**Consegne da svolgere**.
1/ In base al brano selezionato, spiega perché furono in molti a proporsi come volontari al servizio del re.
2/ Estrai dal brano selezionato il testo che va da "Un impegno maggiore" a "falange di opliti.".
3/ Elenca tutte le unità ausiliarie che il brano selezionato cita come esempi.

**Brano selezionato**.

- - - - - - -

Furono introdotti anche unità ausiliare allo scopo di rendere più flessibile e versatile l’esercito. Queste sono quasi sempre unità armate alla leggera come i frombolieri di Rodi, gli arcieri di Creta e mercenari di vario tipo. Da annotare è anche l’interesse di Filippo II per l’arte della poliorcetica, tant’è che dotò l’apparato militare macedone di vari macchinari (come l’elepoli) in grado di espugnare le mura erette a protezione delle città.

-La fanteria

Un impegno maggiore fu profuso per riformare le unità appiedate. Il regnante argeade volle creare un’armata di stampo professionale, dedita unicamente al mestiere d’armi, a differenza di quando accadeva in Grecia con gli opliti-contadini (ad eccezione di Sparta). Il modello preso in considerazione fu la falange, ma non la classica falange di opliti.

Con le riforme militari si passò a soldati di professione che percepivano una paga fissa oltre ad eventuali extra derivanti dai bottini di guerra. Garantendo una sussistenza sicura furono in molti a proporsi come volontari al servizio del re, che in prima persona partecipava alle battaglie condividendone i rischi con i suoi sottoposti. Fu migliorata la logistica ed implementata la leva militare obbligatoria per un periodo determinato di tempo (dopo il quale il cittadino macedone tornava libero di seguire le sue attività). L’addestramento dei militi fu parecchio duro, si poneva l’accento soprattutto sulla forma fisica che inficiò positivamente sulla capacità e velocità di marcia durante le campagne belliche.

- - - - - - -

**Materiale fornito**.

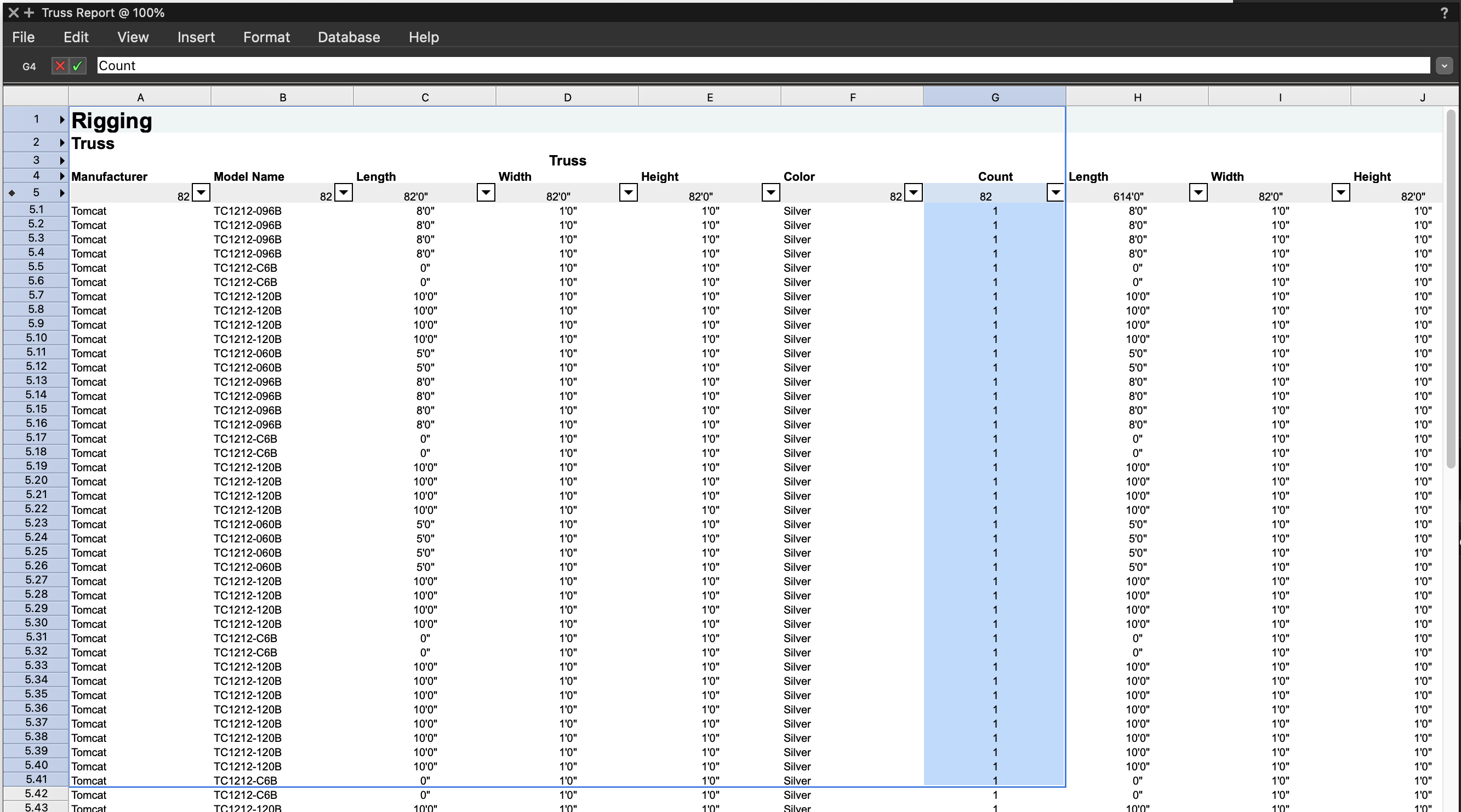Image resolution: width=1461 pixels, height=812 pixels.
Task: Select column G header
Action: [x=994, y=98]
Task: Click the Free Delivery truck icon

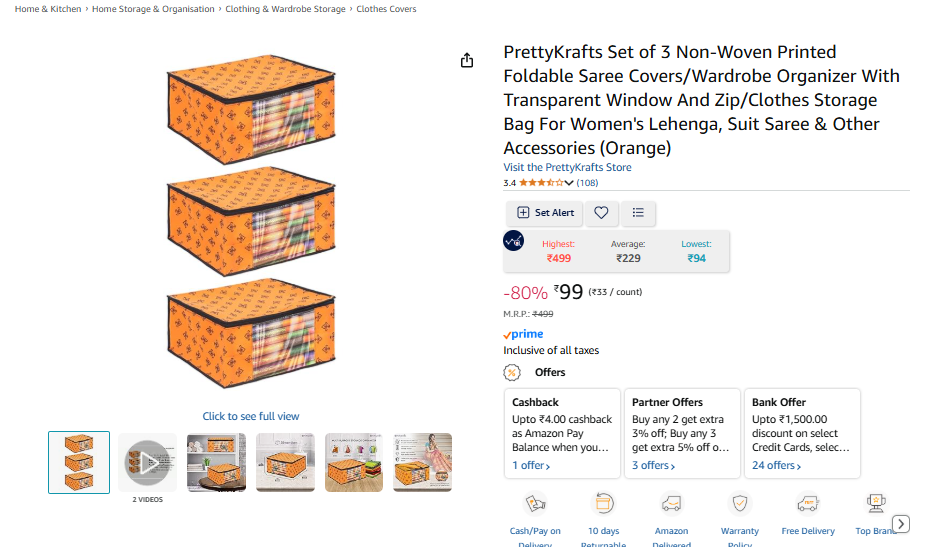Action: tap(808, 504)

- - - - - - -

**Risposte in ordine**.
1/ Molti si offrirono volontari perché il servizio garantiva una sussistenza sicura. I soldati di professione ricevevano infatti una paga fissa, oltre a eventuali extra derivanti dai bottini di guerra.

2/
Un impegno maggiore fu profuso per riformare le unità appiedate. Il regnante argeade volle creare un’armata di stampo professionale, dedita unicamente al mestiere d’armi, a differenza di quando accadeva in Grecia con gli opliti-contadini (ad eccezione di Sparta). Il modello preso in considerazione fu la falange, ma non la classica falange di opliti.

3/
- I frombolieri di Rodi
- Gli arcieri di Creta
- Mercenari di vario tipo